Render the entries as a Markdown table with the columns n and Line, giving each line a row number, starting with the line containing "Where should I" and continuing through the end of the entries. Omit blank lines and leave the pictures out.

::: STORED DATA

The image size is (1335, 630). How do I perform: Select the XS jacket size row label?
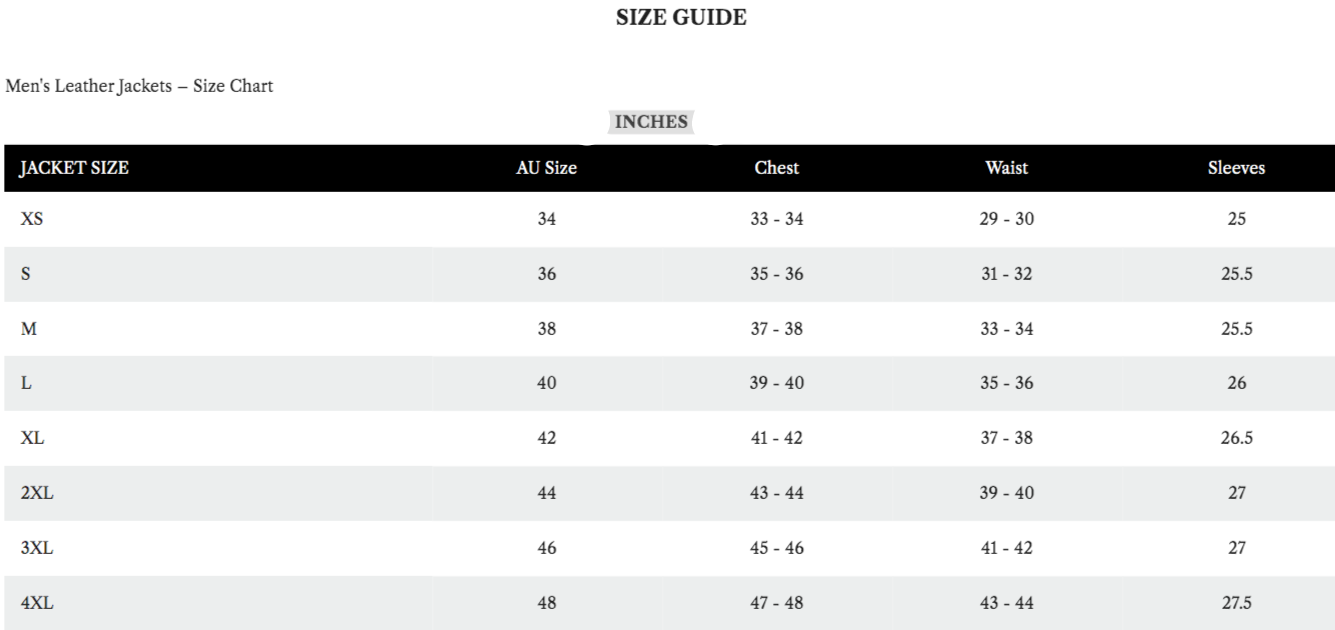click(32, 219)
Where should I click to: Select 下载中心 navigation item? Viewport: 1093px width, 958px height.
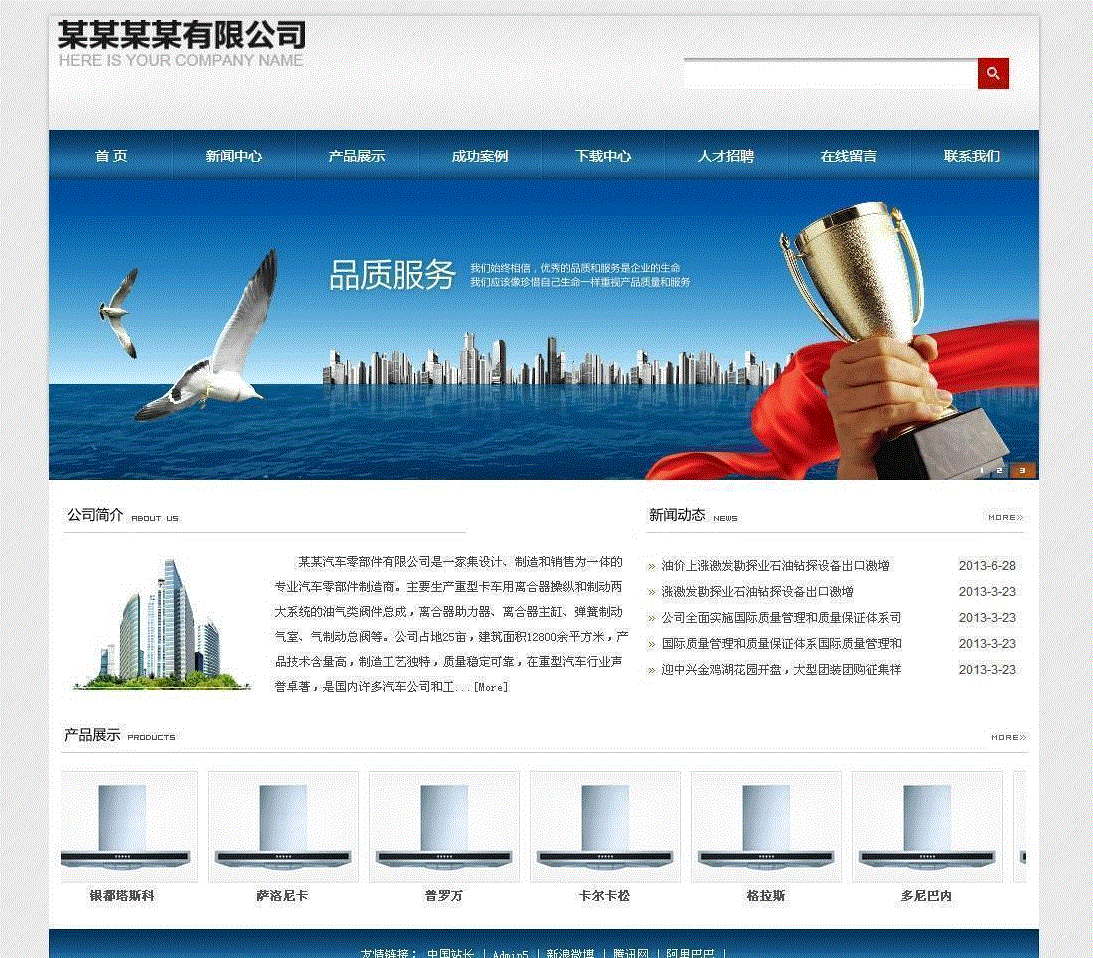click(x=603, y=156)
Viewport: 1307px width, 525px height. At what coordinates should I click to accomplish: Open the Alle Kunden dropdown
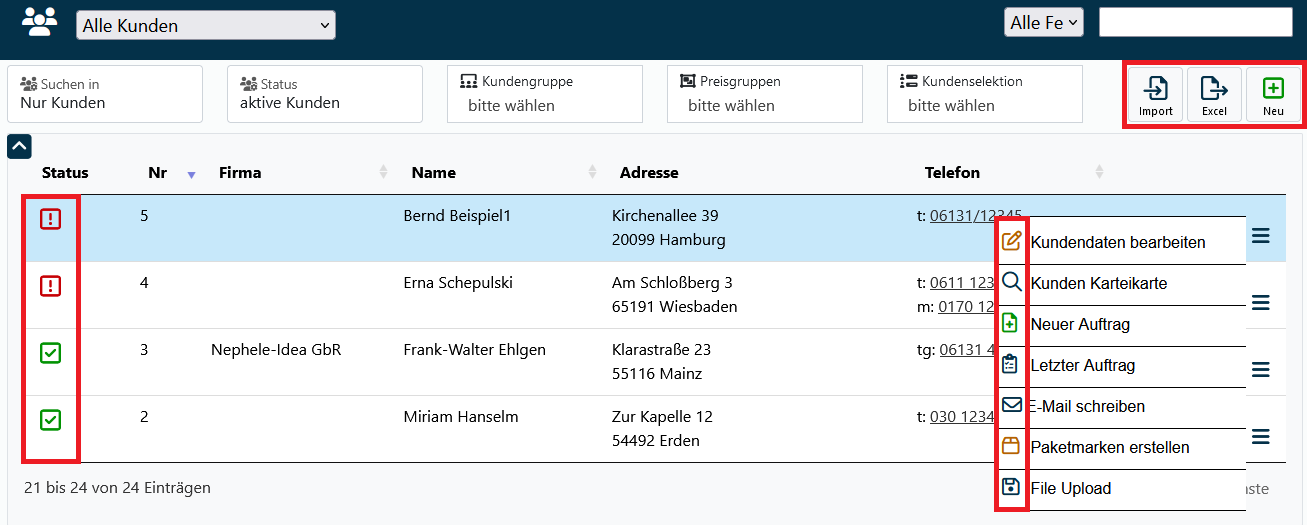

::::::

RIGHT ANSWER:
| n | Line |
|---|---|
| 1 | Where should I click to: Select 下载中心 navigation item? Viewport: 1093px width, 958px height. |
| 2 | click(x=603, y=156) |
| 3 | Viewport: 1307px width, 525px height. At what coordinates should I click to accomplish: Open the Alle Kunden dropdown |